**Work to be completed**
Leaving the images aside, transcribe all the data below exactly.
START Records to use
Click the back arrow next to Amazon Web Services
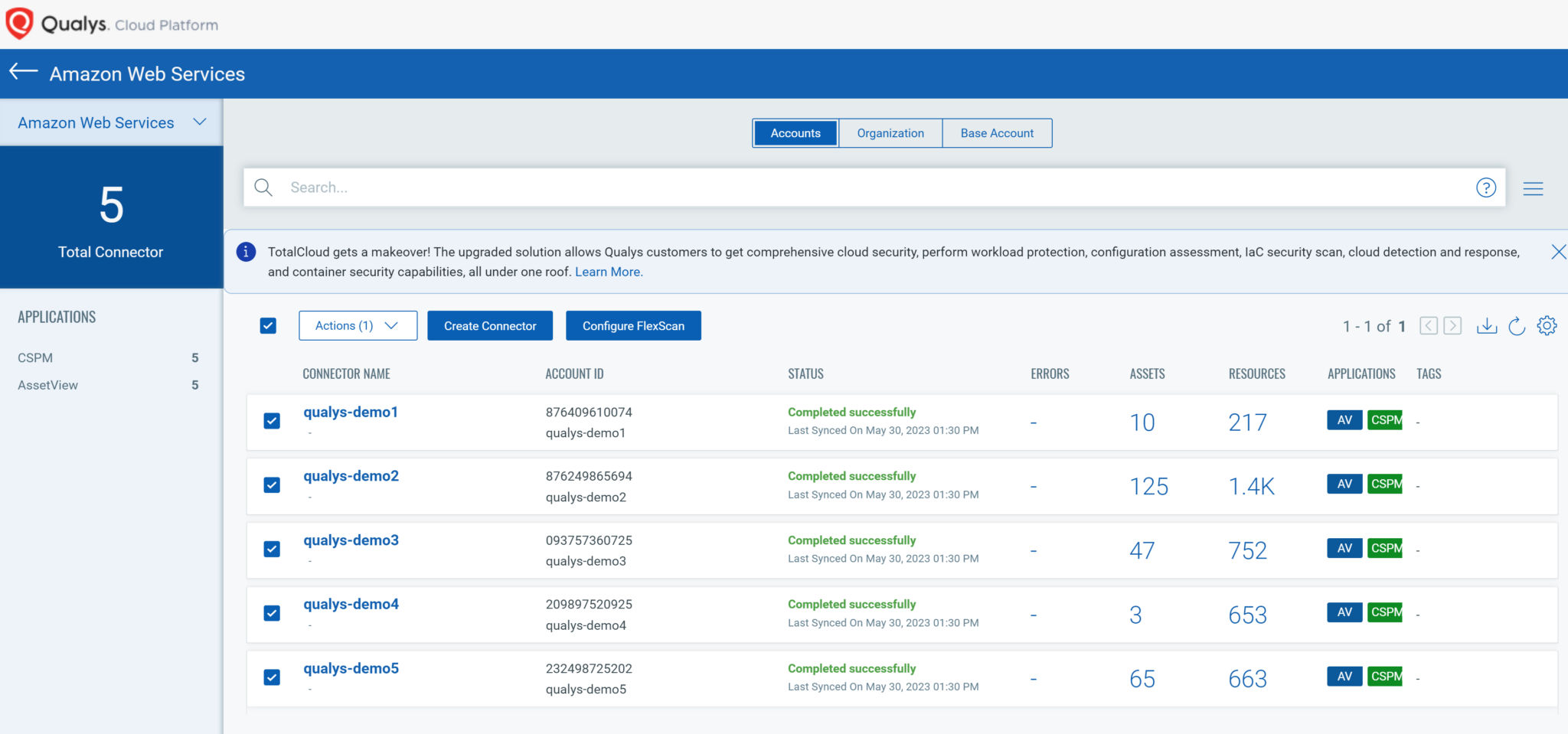This screenshot has height=734, width=1568. [x=22, y=72]
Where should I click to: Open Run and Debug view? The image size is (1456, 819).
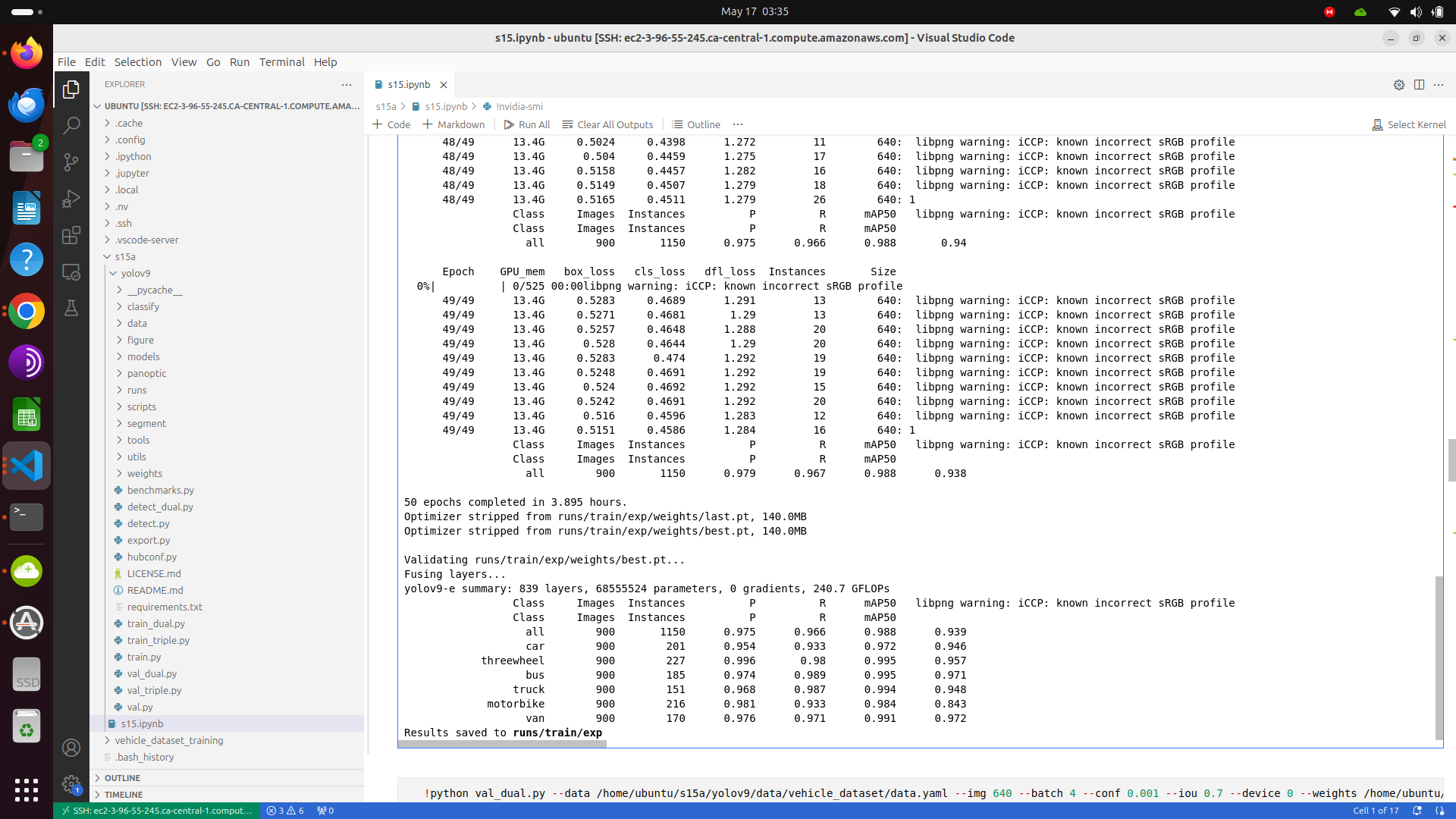pyautogui.click(x=71, y=199)
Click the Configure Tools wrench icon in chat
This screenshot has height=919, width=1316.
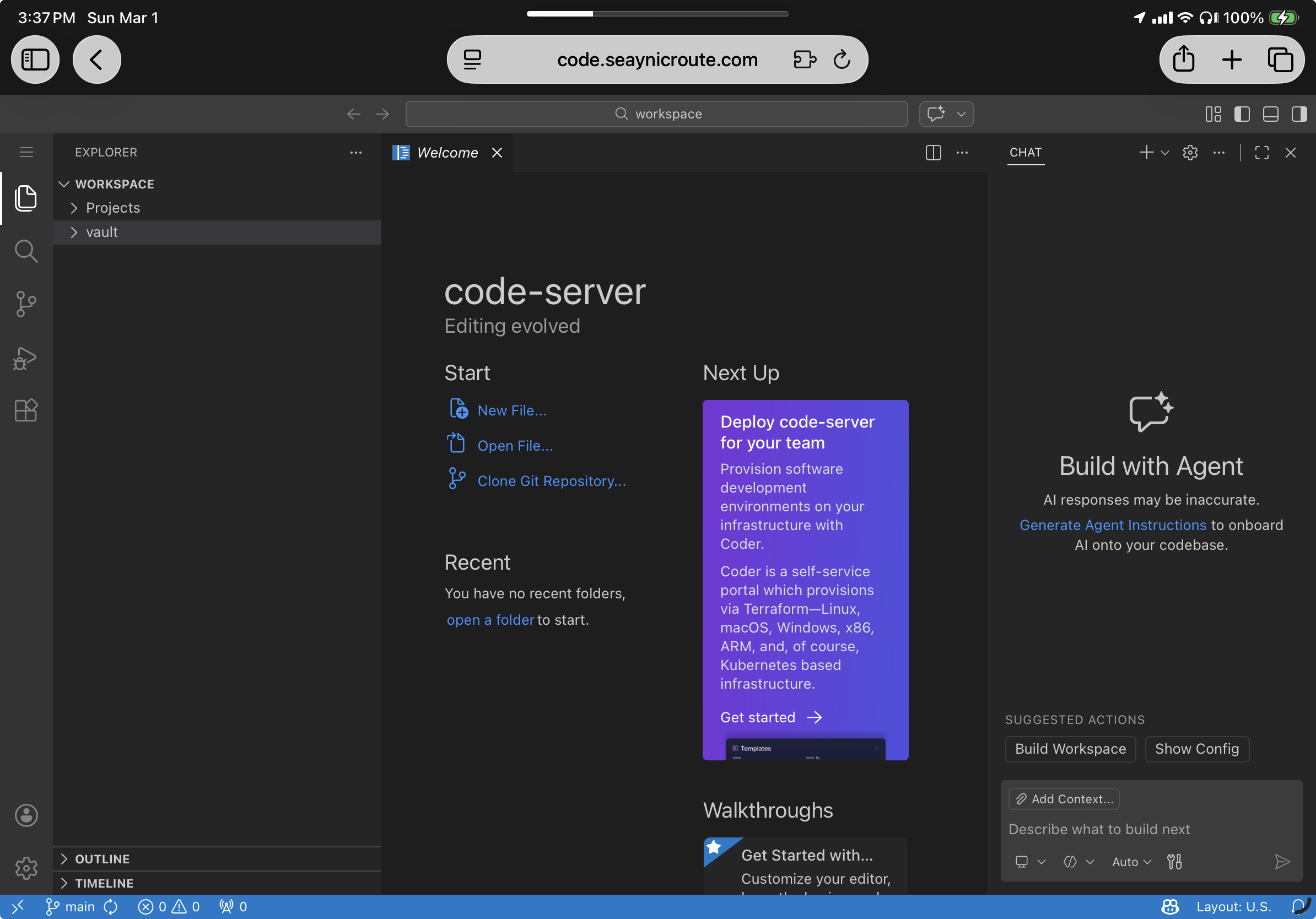1174,861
END Records to use
**Solution to this problem**
Click the back arrow next to Amazon Web Services
This screenshot has height=734, width=1568. [x=22, y=72]
Where should I click to: Open Run and Debug view? The image size is (1456, 819).
pyautogui.click(x=71, y=199)
Click the Configure Tools wrench icon in chat
This screenshot has height=919, width=1316.
1174,861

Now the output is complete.